[SOURCE DOCUMENT Boundary: Start]

Bars gain further protection from landlords

24th April, 2020 by Nicola Carruthers

Trade body UK Hospitality has welcomed the government’s new measures to prevent landlords from using aggressive methods to collect rent from businesses, which will provide “extra protection” for the industry.

Spirits Bottles

The new measures will “curb the aggressive behaviour” of landlords

The new rules, announced yesterday (23 April), will temporarily ban the use of statutory demands and winding up orders to claim unpaid rent due to the pandemic.

The UK government will also establish secondary laws to provide tenants with more breathing space to pay rent by preventing landlords using Commercial Rent Arrears Recovery (CRAR) unless they are owed 90 days of unpaid rent.

The new legislation to protect tenants will be in force until 30 June, and can be extended in line with the moratorium on commercial lease forfeiture.

On 24 March, the UK government introduced emergency legislation to prevent landlords from repossessing commercial properties if businesses were unable to pay their rent during the covid-19 pandemic.

UK Hospitality chief executive Kate Nicholls said the move was a “very helpful and pragmatic response” and will provide hospitality businesses with “some very valuable breathing room”.

[SOURCE DOCUMENT Boundary: End]

Pick up the article on protections for bars from landlords after its final sentence and continue it in the same style.

[STUDY MATERIAL Boundary: Start]

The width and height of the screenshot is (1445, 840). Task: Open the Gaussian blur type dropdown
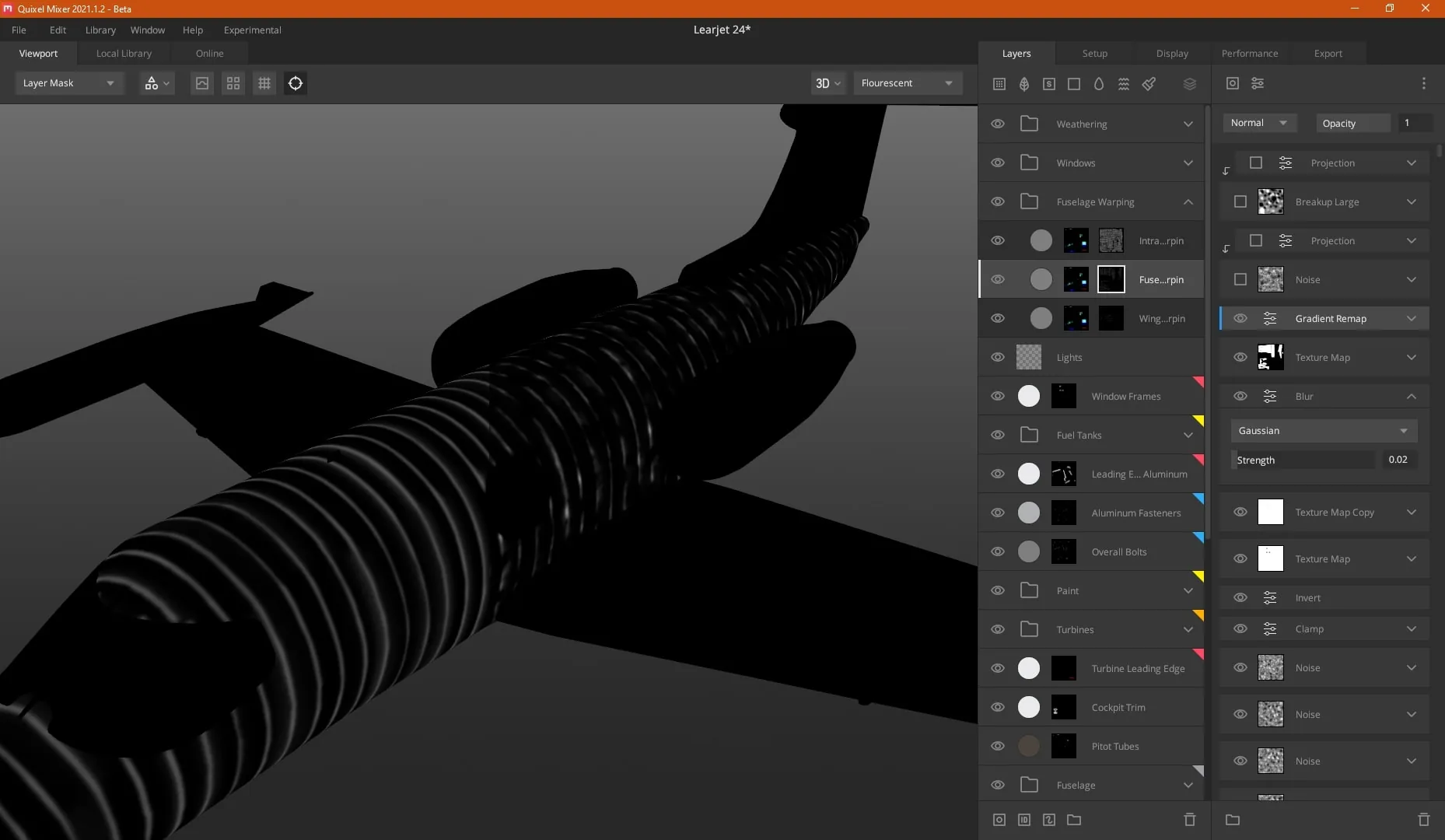tap(1324, 430)
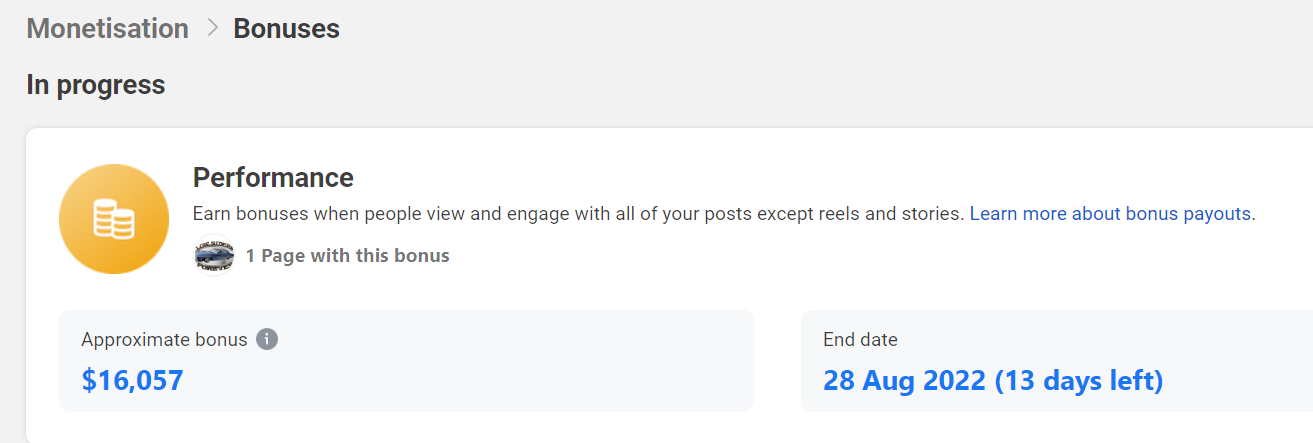Image resolution: width=1313 pixels, height=443 pixels.
Task: Click the End date label
Action: pyautogui.click(x=860, y=340)
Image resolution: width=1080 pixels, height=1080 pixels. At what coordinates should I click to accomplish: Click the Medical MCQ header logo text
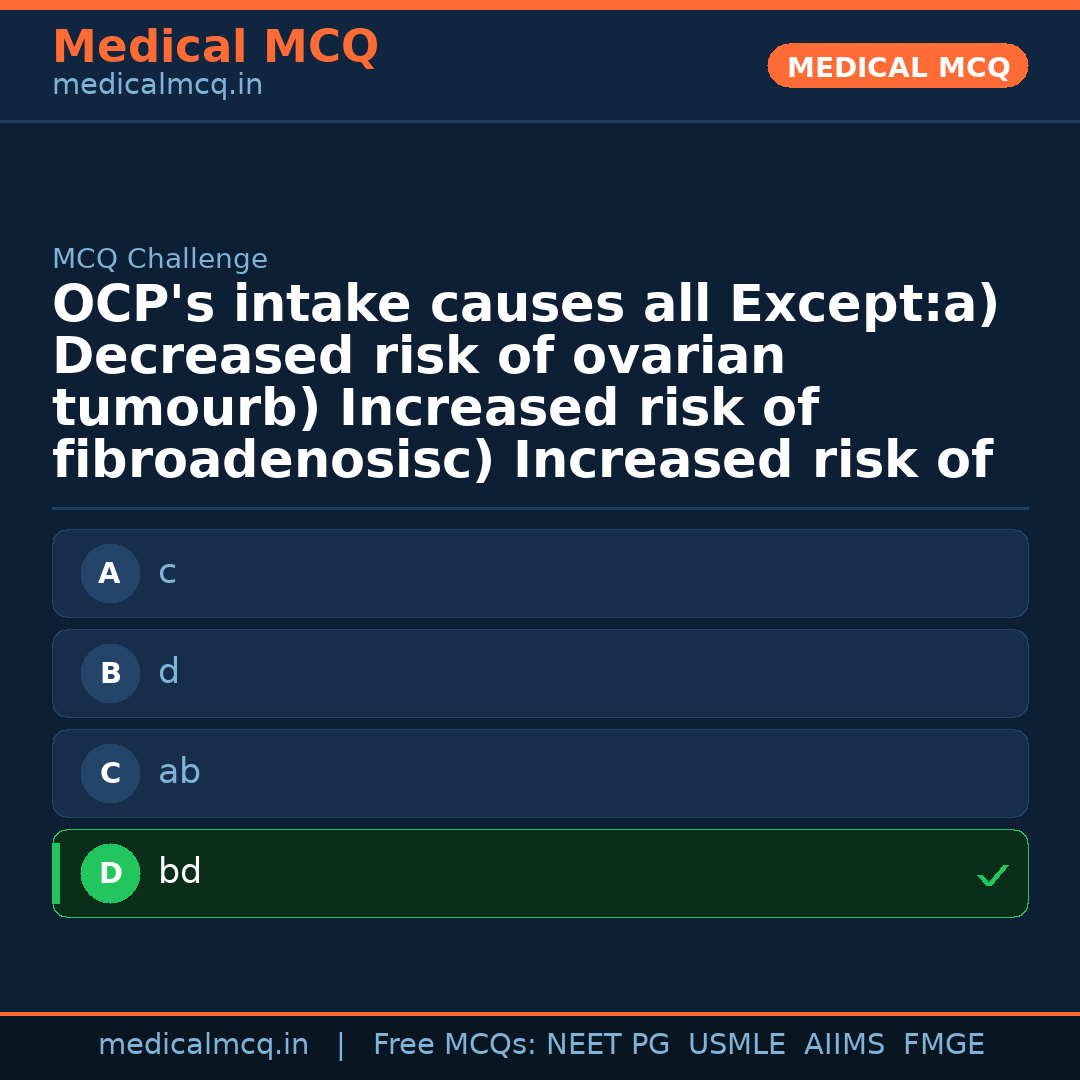click(x=215, y=46)
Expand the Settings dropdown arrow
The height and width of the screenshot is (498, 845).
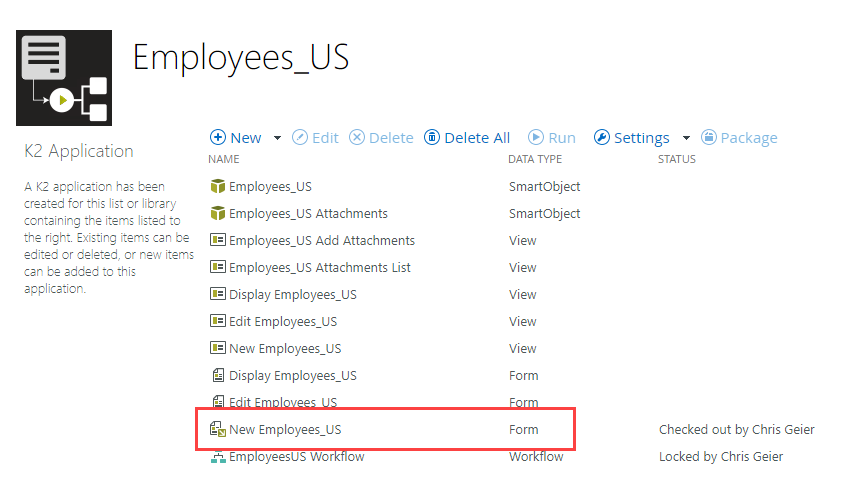[686, 138]

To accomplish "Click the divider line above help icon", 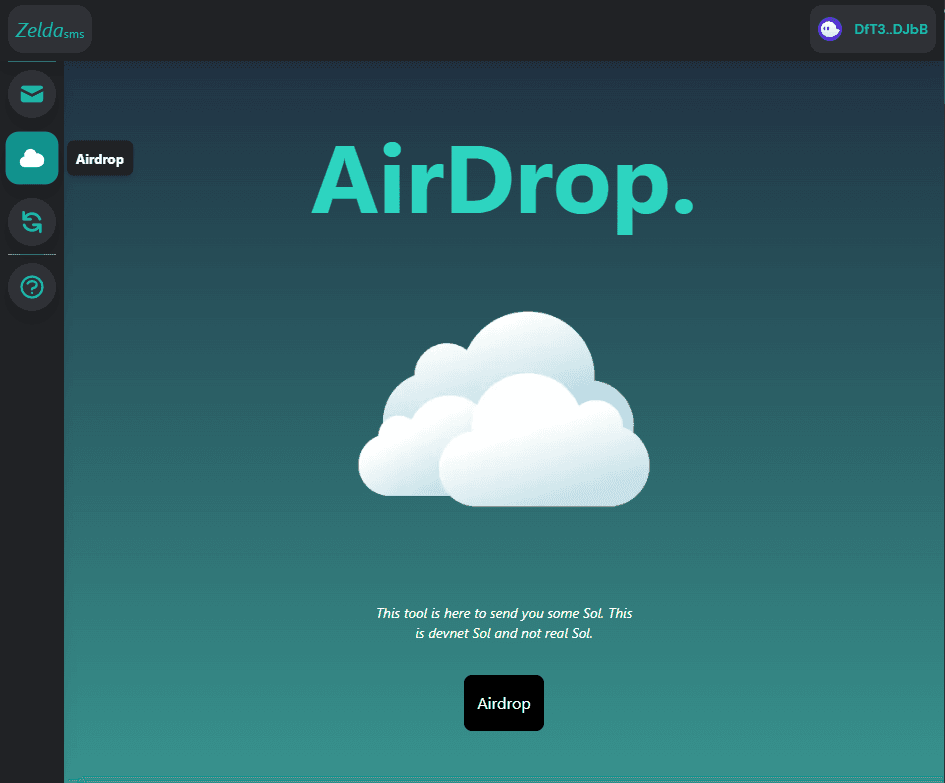I will pyautogui.click(x=32, y=255).

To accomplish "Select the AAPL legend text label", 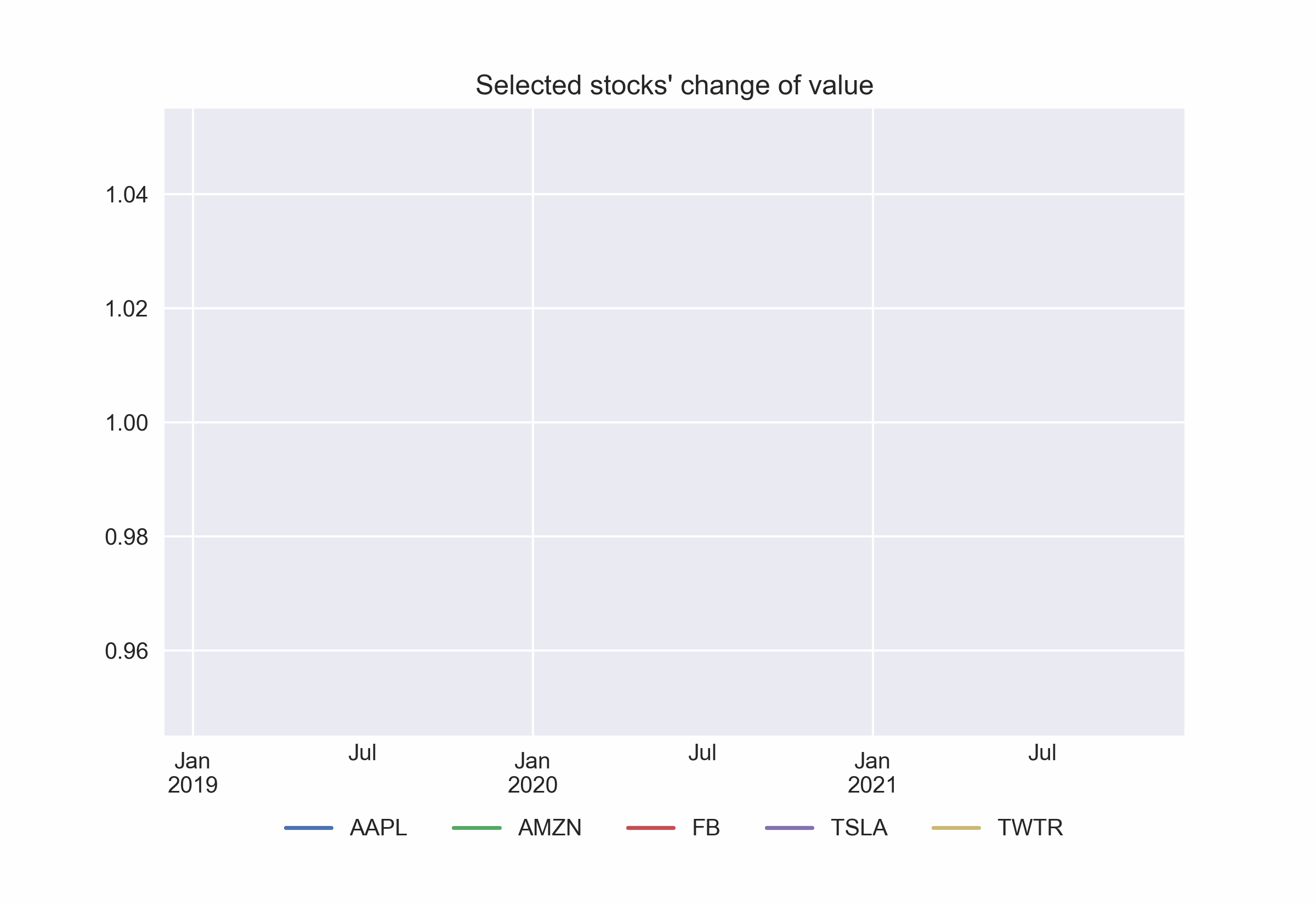I will pos(378,828).
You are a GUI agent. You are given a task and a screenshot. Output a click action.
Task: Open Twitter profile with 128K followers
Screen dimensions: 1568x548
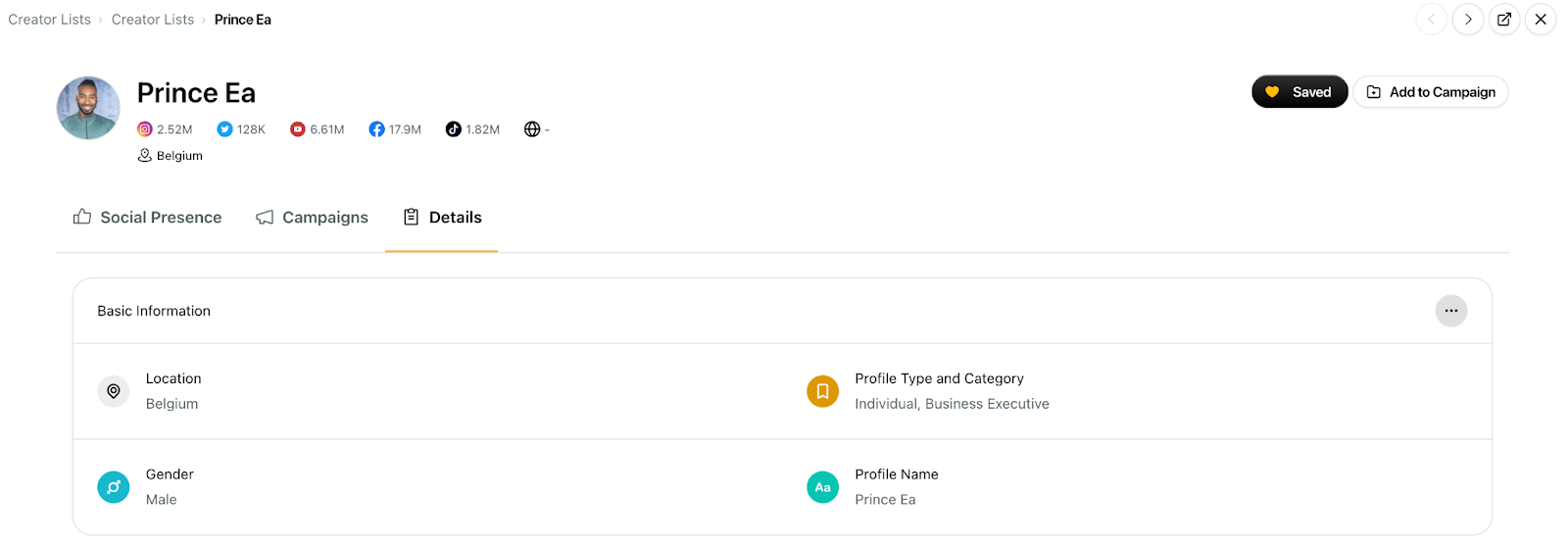click(x=241, y=129)
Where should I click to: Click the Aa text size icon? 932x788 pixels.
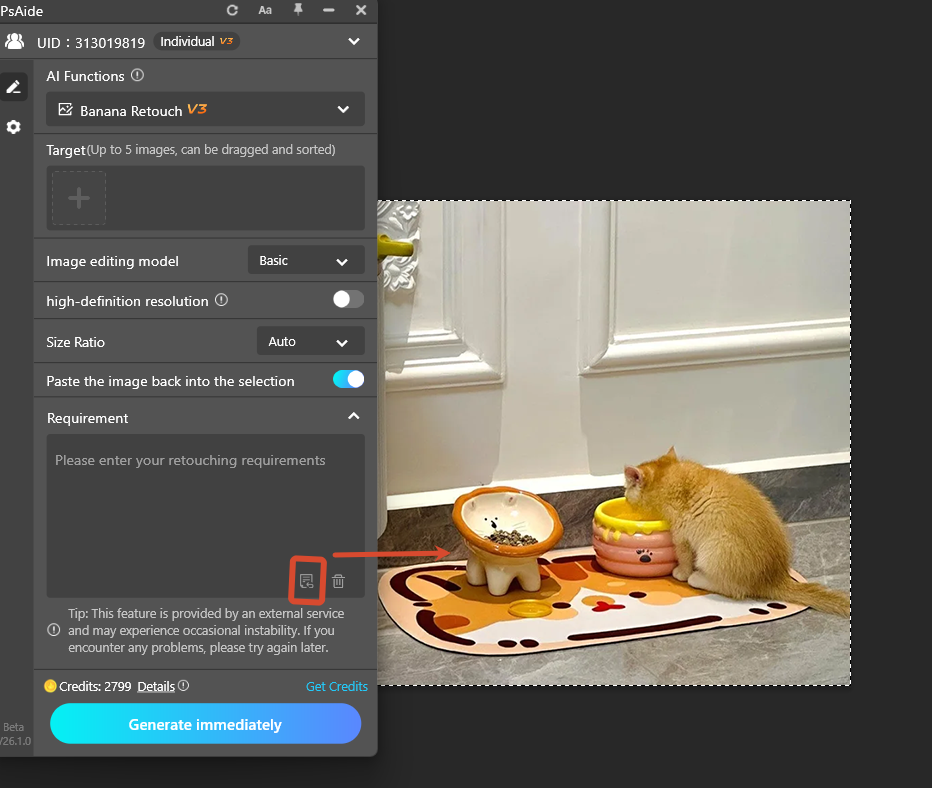coord(264,10)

[STUDY MATERIAL Boundary: End]

▶ TASK OUTPUT:
She said the organisation has “pushed the government to provide extra protection for businesses, so it is good to see positive action”.

Nicholls continued: “Many businesses in our sector have no revenue whatsoever coming in, so paying rents has been out of the question for a significant number.

“This is likely to be the case for the rest of the year and further government action is required to address this for the next nine months.

“This extra space will allow businesses to survive and to find a way to work with landlords. If social distancing measures are to be in place for some time, as we now believe they will, this measure must be extended to ensure that businesses can survive. A cancellation of existing sanctions is also very welcome.

“The majority of landlords have understood the challenges the sector has faced, but these measures were much needed to curb the aggressive behaviour of others which, if left unchecked, threaten hundreds of thousands of jobs.”

Support in Wales

In a separate announcement yesterday (23 April), UK Hospitality is also urging the Welsh government to “ring-fence” funds for the sector.

UK Hospitality executive director for Wales David Chapman welcomed the government’s addition of £100 million (US$123m) to the Economic Resilience Fund in Wales this week (20 April), which will “provide a much-needed lifeline for businesses seriously hit by this crisis”.

He said: “We hope that, as we begin to look at renewal, the Welsh government goes even further and makes sure that sufficient cash is ring-fenced for hospitality. Our sector’s future is really precarious – we have been hit very hard by the crisis, probably more than any other industry in Wales, and it will take, in some cases, considerable time – maybe 12 months for our businesses to even start to properly recover.

“We can help government target sufficient ring-fenced funds for our industry and it would underline just how critical our new foundation sector is for the Welsh economy and reflect its importance in the eyes of the Welsh government.”